### WORK REQUIRED
Print the listing below again from the line that contains "Task: Select the 480 W ±10% value" onward, keeping every line exact and leaving out the lines before it.

### ENTRIES SUPPLIED
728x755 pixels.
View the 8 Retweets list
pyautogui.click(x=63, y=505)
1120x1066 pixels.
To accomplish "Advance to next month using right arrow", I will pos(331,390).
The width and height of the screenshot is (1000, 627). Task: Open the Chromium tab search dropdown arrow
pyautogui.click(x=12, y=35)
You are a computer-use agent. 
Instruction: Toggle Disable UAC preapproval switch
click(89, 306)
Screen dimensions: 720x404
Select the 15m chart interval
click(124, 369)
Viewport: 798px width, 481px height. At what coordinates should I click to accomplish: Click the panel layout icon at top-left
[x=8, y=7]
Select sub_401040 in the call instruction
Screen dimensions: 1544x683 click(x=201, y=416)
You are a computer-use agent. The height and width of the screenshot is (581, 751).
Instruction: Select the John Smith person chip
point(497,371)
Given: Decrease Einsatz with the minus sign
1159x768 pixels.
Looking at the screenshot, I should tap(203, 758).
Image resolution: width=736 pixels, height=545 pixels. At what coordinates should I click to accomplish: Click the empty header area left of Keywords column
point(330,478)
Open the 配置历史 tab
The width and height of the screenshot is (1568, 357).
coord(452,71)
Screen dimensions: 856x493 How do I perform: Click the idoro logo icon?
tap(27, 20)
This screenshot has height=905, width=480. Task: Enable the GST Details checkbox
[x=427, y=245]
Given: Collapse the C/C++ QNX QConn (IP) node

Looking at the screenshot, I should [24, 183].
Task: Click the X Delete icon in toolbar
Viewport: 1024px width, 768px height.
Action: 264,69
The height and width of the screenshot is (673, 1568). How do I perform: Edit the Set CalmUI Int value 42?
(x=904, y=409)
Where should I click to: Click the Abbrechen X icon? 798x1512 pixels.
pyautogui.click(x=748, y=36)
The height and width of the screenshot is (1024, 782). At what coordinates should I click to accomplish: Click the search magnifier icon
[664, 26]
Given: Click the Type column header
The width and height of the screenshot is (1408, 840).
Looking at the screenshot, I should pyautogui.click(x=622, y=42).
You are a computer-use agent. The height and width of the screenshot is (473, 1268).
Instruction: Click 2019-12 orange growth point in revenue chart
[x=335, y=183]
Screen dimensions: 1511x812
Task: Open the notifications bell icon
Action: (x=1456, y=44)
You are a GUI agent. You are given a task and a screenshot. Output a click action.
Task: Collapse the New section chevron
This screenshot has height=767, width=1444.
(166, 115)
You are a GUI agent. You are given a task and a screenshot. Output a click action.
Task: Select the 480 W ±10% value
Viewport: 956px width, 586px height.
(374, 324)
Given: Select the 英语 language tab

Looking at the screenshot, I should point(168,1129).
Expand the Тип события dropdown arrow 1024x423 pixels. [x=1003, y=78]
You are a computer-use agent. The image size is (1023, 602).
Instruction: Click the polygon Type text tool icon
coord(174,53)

### RESULT OF THE EXERCISE
Task: Select the 480 W ±10% value
Viewport: 956px width, 586px height.
(374, 324)
Given: Select the 英语 language tab

Looking at the screenshot, I should point(168,1129).
Expand the Тип события dropdown arrow 1024x423 pixels. [x=1003, y=78]
You are a computer-use agent. The image size is (1023, 602).
Instruction: Click the polygon Type text tool icon
coord(174,53)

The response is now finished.